Salah satu tokoh adat yang juga turunan putri wakambangura, La Kolowa menyampaikan masyarakat wakambangura percaya dan meyakini kehadiran sosok putri wakambangura sebagai penjaga dan pelindung desa, hal inilah sehingga festival budaya hame hame atau ramai ramai selalu dilaksanakan dan tidak luput setiap tahun.

Bacaan Lainnya

“masyarakat desa percaya akan ada-ada saja ujian dan cobaan seperti bencana, kadang angin kencang, kadang sakit terjadi di desa jika prosesi adat ini tidak terselenggara. giat dilaksanakan sejak zaman nabi” kata La Kolowa dikonfirmasi dilokasi kegiatan festival (weta) selasa (4/2/2024).

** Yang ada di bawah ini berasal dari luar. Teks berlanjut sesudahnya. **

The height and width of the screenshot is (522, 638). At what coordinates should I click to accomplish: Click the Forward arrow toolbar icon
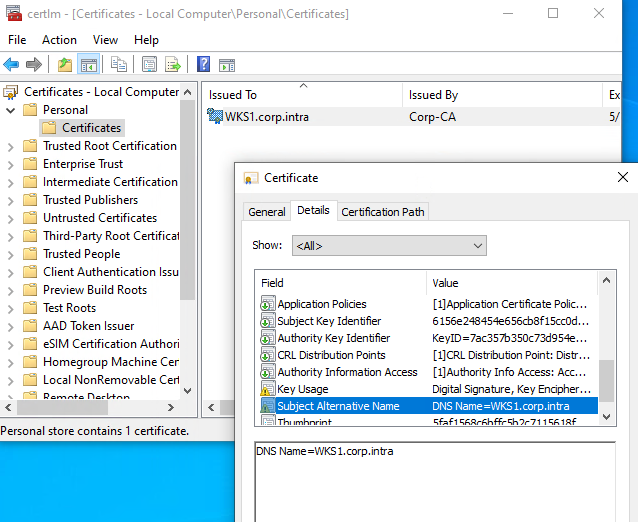pyautogui.click(x=34, y=65)
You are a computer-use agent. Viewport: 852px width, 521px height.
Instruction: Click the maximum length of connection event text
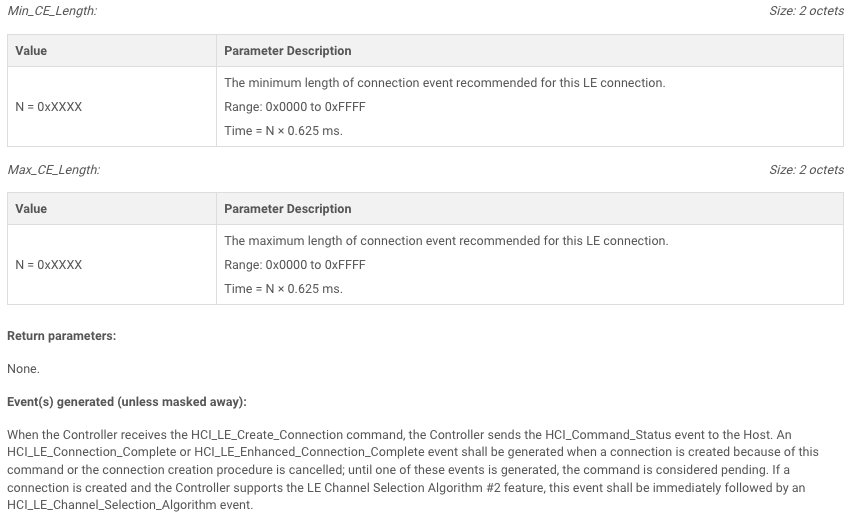click(446, 241)
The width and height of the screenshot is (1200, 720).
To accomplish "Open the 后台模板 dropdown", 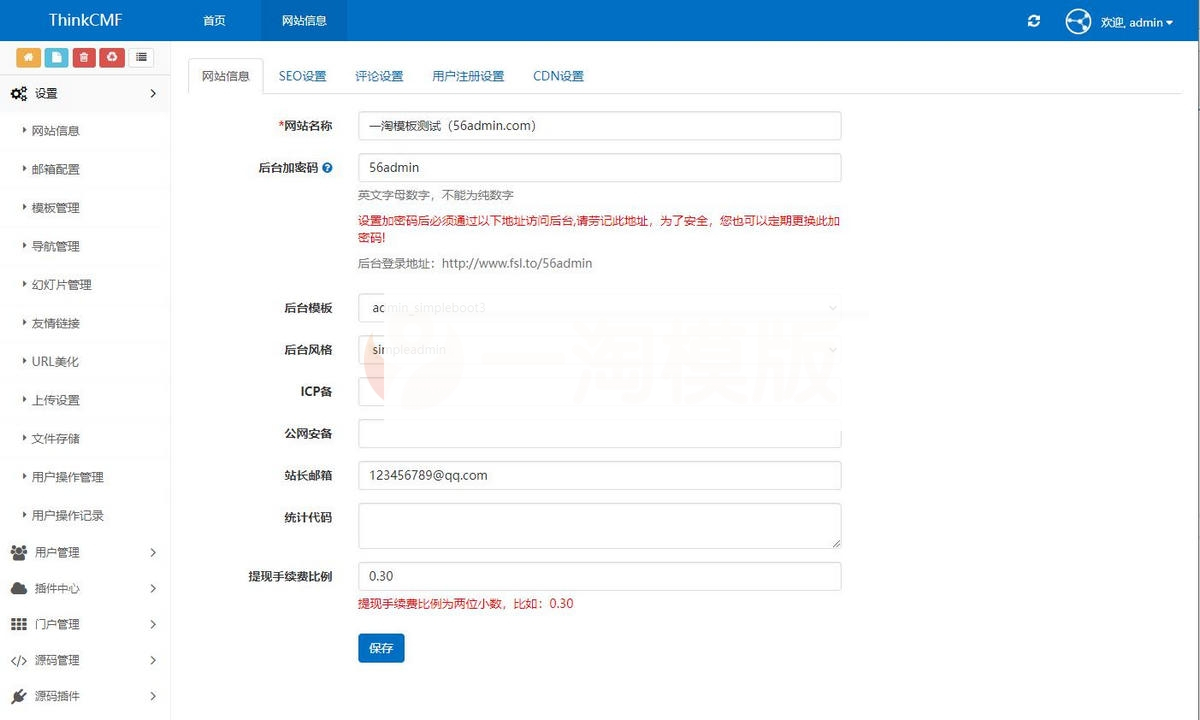I will coord(600,308).
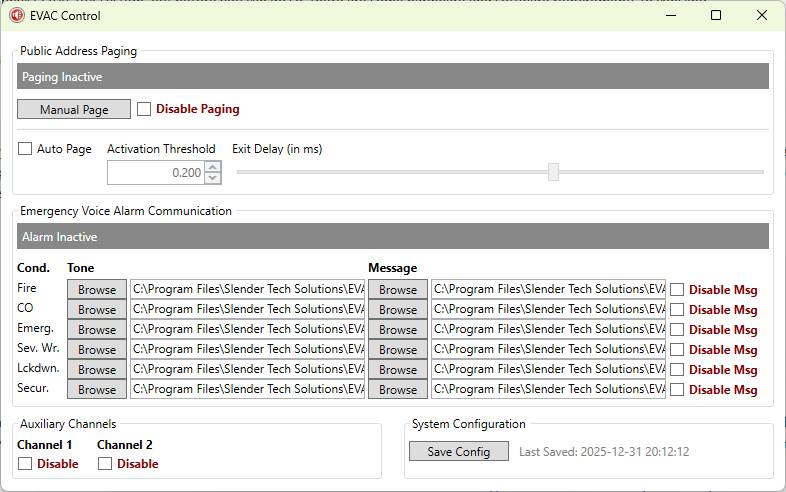Browse for the Lckdwn. tone file
Screen dimensions: 786x492
pyautogui.click(x=97, y=370)
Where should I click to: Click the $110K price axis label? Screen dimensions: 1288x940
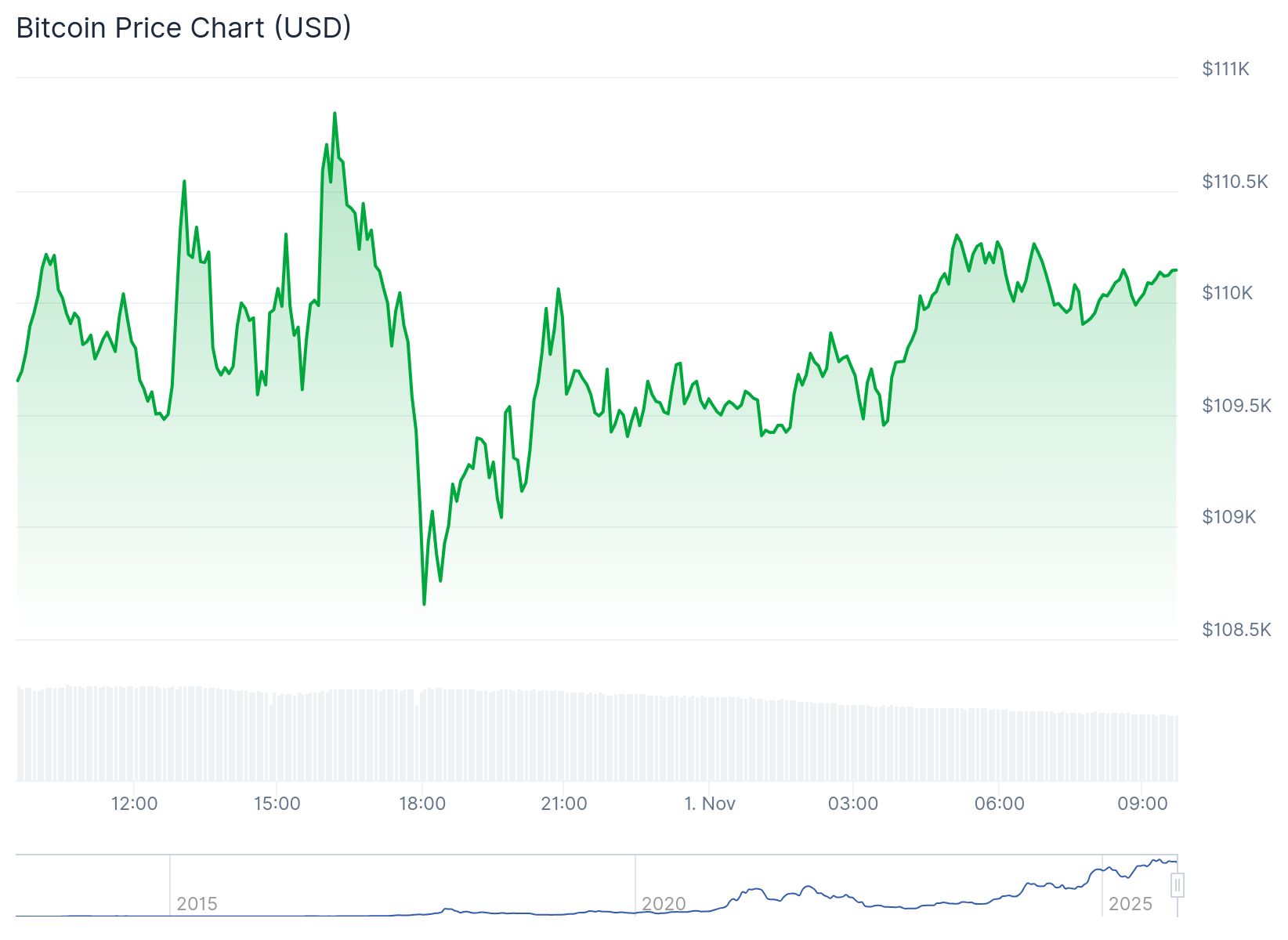[x=1228, y=293]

La Kolowa menambahkan pada prosesi festival budaya hame hame diiringi pukulan gendang, tarian manari, tarian linda, seni manca dan seni mangaru yang menandakan masyarakat wakambangura merayakan hame hame dan bersyukur.

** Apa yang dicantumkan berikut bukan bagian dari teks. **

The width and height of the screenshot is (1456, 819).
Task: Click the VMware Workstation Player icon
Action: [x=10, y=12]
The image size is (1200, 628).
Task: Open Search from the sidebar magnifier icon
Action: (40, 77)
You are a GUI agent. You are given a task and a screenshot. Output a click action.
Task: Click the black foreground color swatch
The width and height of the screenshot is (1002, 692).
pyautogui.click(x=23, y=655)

“masyarakat yang melintasi laut didepan tanjung weta wakambangura dari daerah lain seperti suku Bugis dan Bajo kebanyakan mengetahui dan menyebutnya lokasi dilaut ini adalah sangia atau (tempat keramat)” ungkapnya.

Kepala Desa Wakambangura, M. Maiddin. Foto: Muhammad Shabuur
Kepala Desa Wakambangura, M. Maiddin. Foto: Muhammad Shabuur

Sementara itu Kepala Desa Wakambangura, M. Maiddin dikonfirmasi ditempat terselenggaranya acara menyampaikan bahwa pemerintah desa wakambangura mendukung dan selalu memberi suport kegiatan festival budaya hame hame.

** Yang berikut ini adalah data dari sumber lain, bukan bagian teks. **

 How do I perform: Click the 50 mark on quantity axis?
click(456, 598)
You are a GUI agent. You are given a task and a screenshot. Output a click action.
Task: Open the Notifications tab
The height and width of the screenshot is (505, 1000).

“kami membantu semampu kami dan kegiatan ini yang awalnya tidak begitu didukung pemerintah desa alhamdulillah saat kami menjabat banyak masukan dan saran untuk selalu dilestarikanya festival budaya hame hame di wakambangura ini selalu semarak” kata Maiddin.

Kepala desa yang terpilih pada pilkades serentak tahun 2019 ini tidak lupa berharap kepada pemerintah daerah kabupaten buton tengah nanti juga mendukung setiap event atau kekayaan budaya di setiap desa, kelurahan atau kecamatan di Buton Tengah.

“giat event festival budaya hame hame desa wakambangura ini belum masuk kalender wisata kabupaten buton tengah, kami berharap kedepan apalagi kepada bupati buton tengah yang akan dilantik nanti termasuk dinas pariwisata untuk memasukkan festival budaya hame hame ini di kalender wisata” harap Maiddin.

Adapun alkisah festival budaya hame hame desa wakambangura adalah sebagai berikut:

Pada zaman itu hiduplah pasangan suami-istri La Ure Bungke dan Wa Paitohu.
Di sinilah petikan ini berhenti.